Data section
━━━
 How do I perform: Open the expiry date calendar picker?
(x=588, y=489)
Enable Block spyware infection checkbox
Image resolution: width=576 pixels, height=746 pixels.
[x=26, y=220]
━━━
Description of the task
Every single entry above has to be copied exactly.

Problem solution
 How do I perform: Open the expiry date calendar picker?
(x=588, y=489)
Enable Block spyware infection checkbox
Image resolution: width=576 pixels, height=746 pixels.
[x=26, y=220]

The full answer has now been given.